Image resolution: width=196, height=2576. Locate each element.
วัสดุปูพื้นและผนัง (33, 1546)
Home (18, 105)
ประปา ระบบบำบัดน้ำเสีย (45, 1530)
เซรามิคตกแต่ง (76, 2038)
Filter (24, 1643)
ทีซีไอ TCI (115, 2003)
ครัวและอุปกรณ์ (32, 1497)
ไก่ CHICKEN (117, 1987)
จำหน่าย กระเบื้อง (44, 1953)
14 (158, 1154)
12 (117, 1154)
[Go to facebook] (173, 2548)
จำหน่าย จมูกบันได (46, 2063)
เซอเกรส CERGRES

- - - -

> **DIRECTIONS FOR THIS TASK**: The answer must be an exact copy of the lines from the one containing "ครัวและอุปกรณ์ (32, 1497)" through the last line of the records, both included.

> **OUTPUT OF THE TASK**:
ครัวและอุปกรณ์ (32, 1497)
ไก่ CHICKEN (117, 1987)
จำหน่าย กระเบื้อง (44, 1953)
14 (158, 1154)
12 (117, 1154)
[Go to facebook] (173, 2548)
จำหน่าย จมูกบันได (46, 2063)
เซอเกรส CERGRES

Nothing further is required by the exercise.